[EXERCISE OBJECTIVE]
Would you please transcribe, exactly as written, the lines of the entries below starting at the one that holds "About Lung Cancer (933, 102)" and ending at the one that holds "You are a GUI agent. The screenshot is 341×2576.", both included?

[DATA FOR PROCESSING]
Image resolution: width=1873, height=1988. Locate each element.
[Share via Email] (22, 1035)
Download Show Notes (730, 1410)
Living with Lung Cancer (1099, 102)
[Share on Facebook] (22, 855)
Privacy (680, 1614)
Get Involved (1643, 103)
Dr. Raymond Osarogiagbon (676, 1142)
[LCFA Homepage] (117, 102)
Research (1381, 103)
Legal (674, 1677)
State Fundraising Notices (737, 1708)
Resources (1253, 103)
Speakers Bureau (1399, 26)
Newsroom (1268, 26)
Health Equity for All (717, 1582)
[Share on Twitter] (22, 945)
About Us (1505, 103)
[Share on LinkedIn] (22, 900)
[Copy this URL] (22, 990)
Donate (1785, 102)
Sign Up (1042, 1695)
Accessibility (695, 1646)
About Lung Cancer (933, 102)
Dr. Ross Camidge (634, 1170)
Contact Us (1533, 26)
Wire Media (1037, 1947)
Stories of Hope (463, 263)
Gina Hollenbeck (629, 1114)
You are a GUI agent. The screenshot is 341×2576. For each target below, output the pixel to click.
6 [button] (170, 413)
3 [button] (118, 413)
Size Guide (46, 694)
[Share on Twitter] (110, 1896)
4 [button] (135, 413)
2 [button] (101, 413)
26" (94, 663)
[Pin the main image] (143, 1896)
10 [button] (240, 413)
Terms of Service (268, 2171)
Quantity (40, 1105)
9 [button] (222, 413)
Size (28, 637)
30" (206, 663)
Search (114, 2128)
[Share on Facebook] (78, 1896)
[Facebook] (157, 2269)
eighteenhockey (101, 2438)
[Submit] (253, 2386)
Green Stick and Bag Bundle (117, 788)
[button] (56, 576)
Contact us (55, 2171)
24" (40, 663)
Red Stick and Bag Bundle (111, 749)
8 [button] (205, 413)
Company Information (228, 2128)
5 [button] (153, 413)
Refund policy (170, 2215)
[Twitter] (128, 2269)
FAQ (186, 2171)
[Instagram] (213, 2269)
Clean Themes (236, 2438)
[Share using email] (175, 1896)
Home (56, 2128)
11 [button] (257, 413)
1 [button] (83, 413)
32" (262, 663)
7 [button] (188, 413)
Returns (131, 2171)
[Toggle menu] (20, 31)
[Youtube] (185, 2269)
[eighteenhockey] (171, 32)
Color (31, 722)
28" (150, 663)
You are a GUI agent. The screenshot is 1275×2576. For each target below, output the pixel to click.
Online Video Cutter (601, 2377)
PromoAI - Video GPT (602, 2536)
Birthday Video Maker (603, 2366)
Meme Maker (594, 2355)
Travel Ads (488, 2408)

[TASK RESPONSE]
About Lung Cancer (933, 102)
Dr. Ross Camidge (634, 1170)
Contact Us (1533, 26)
Wire Media (1037, 1947)
Stories of Hope (463, 263)
Gina Hollenbeck (629, 1114)
You are a GUI agent. The screenshot is 341×2576. For each target below, output the pixel to click.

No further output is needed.